Work to be completed:
Counting from the line that holds "[Connect With Us On Whatsapp] (317, 60)", return each line exactly, through and including the last line of the entries.

Information supplied:
+---+
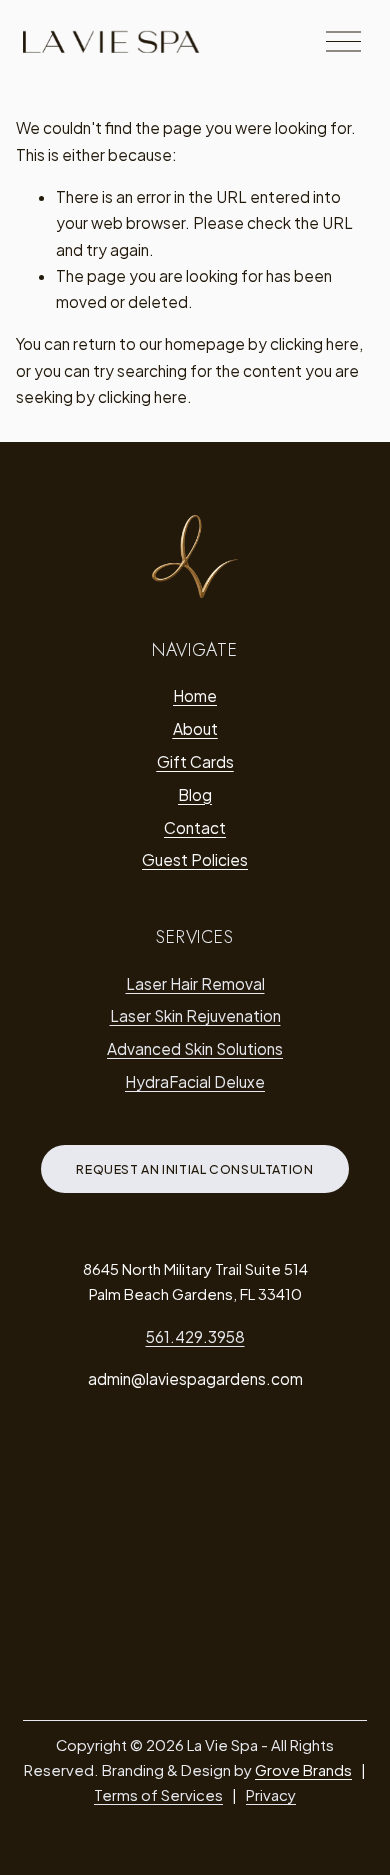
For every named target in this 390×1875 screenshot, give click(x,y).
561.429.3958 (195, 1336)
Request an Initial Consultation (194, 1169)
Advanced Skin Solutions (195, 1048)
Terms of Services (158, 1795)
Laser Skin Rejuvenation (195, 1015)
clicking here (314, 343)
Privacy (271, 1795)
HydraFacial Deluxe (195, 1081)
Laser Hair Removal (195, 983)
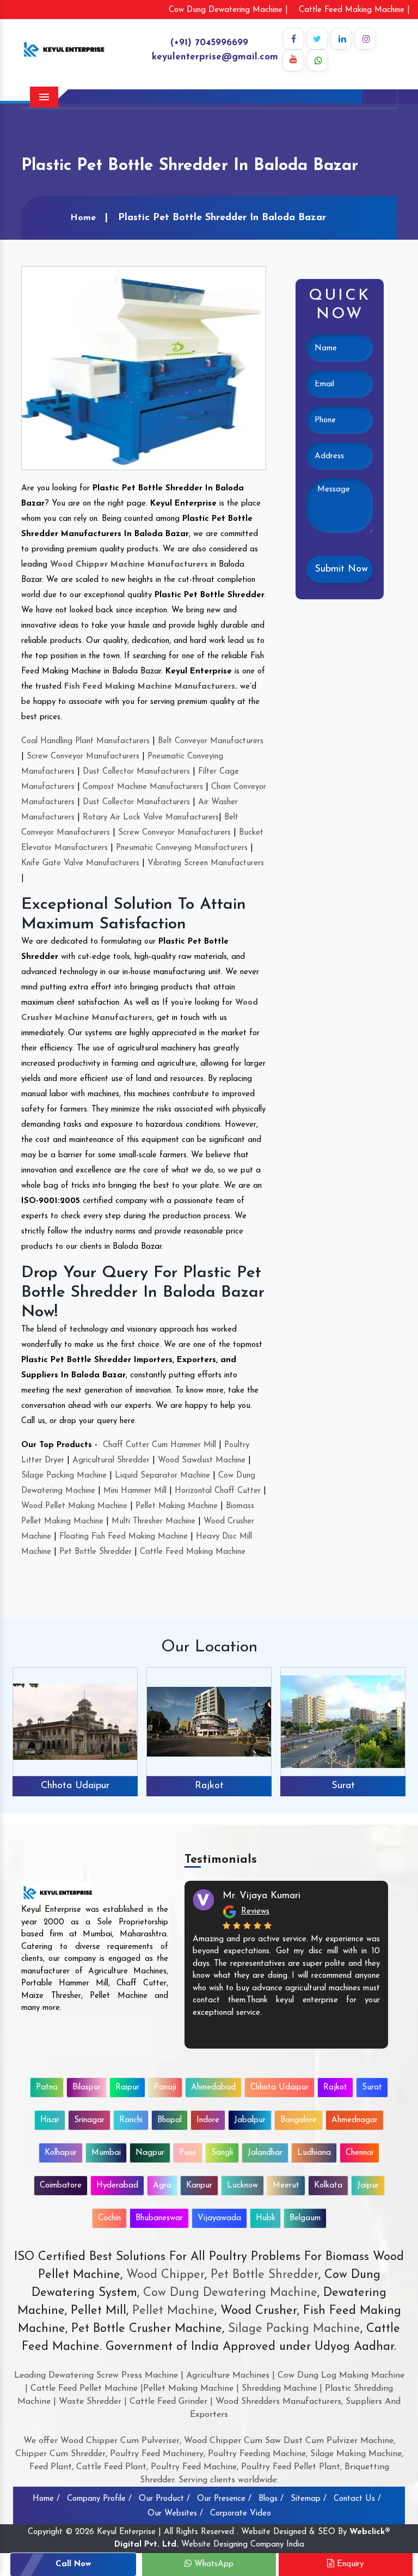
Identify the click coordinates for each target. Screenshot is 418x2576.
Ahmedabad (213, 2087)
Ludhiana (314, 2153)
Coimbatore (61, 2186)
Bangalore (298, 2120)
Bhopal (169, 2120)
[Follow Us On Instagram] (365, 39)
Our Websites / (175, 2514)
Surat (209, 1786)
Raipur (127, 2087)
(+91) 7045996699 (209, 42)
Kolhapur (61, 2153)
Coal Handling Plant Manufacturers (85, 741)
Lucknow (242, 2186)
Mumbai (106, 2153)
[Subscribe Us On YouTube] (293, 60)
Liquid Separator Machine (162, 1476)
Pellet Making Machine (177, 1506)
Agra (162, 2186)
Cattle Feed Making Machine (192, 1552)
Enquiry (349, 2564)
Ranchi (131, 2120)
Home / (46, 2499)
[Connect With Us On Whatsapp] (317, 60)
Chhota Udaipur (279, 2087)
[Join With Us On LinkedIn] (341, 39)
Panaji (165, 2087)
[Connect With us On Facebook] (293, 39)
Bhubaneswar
+---+
Answer section:
[Connect With Us On Whatsapp] (317, 60)
Chhota Udaipur (279, 2087)
[Join With Us On LinkedIn] (341, 39)
Panaji (165, 2087)
[Connect With us On Facebook] (293, 39)
Bhubaneswar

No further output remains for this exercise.